The two best-known stock market indexes, the Dow and the Standard & Poor’s 500, have dropped 10 per cent from their all-time highs, set on January 26.

That means they are in what is known on Wall Street as a “correction,” their first in almost two years.

Stocks fell further and further as the day wore on and suffered their fifth loss in the last six days.

Many of the companies that led the market’s gains over the last year have struggled badly in the last week. They included technology companies, banks, and retailers and travel companies and housebuild­ers.
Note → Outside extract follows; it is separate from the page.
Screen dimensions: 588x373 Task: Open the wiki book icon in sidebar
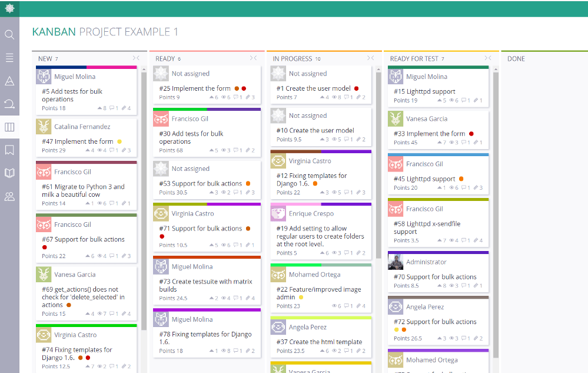click(9, 173)
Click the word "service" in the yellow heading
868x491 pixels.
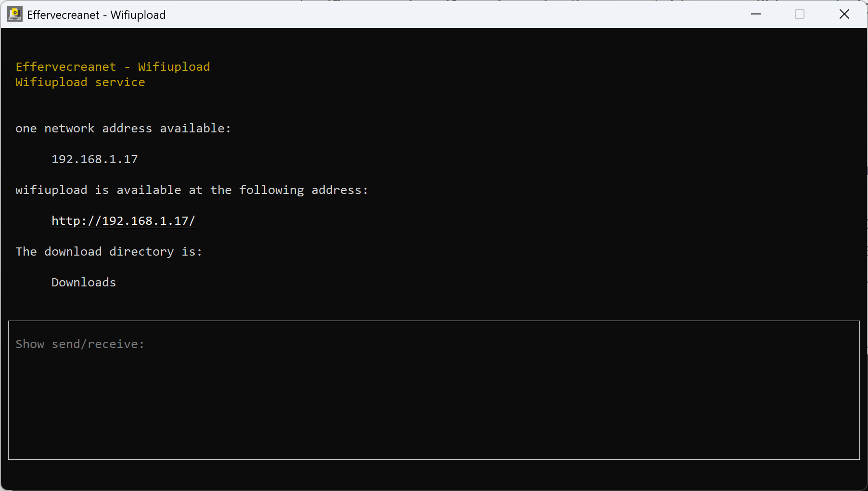pos(120,82)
After huge gains in the first weeks of this year, stocks started to tumble last Friday after the labour department said workers’ wages grew at a fast rate in January. That is good for the US economy, but investors worried it will hurt corporate profits and that rising wages are a sign of faster inflation. It could prompt the Federal Reserve to raise interest rates at a faster pace, which would act as a brake on the economy.

The Dow Jones industrial average lost 1,032.89 points, or 4.1%, to 23,860.46. Boeing, Goldman Sachs and Home Depot took some of the worst losses. The S&P 500, the benchmark for many index funds, shed 100.66 points, or 3.8%, to 2,581. It has not been that low since mid-November. The Nasdaq composite fell 274.82 points, or 3.9%, to 6,777.16.

The market did not get much help from company earnings reports, several of which disappoint­ed investors.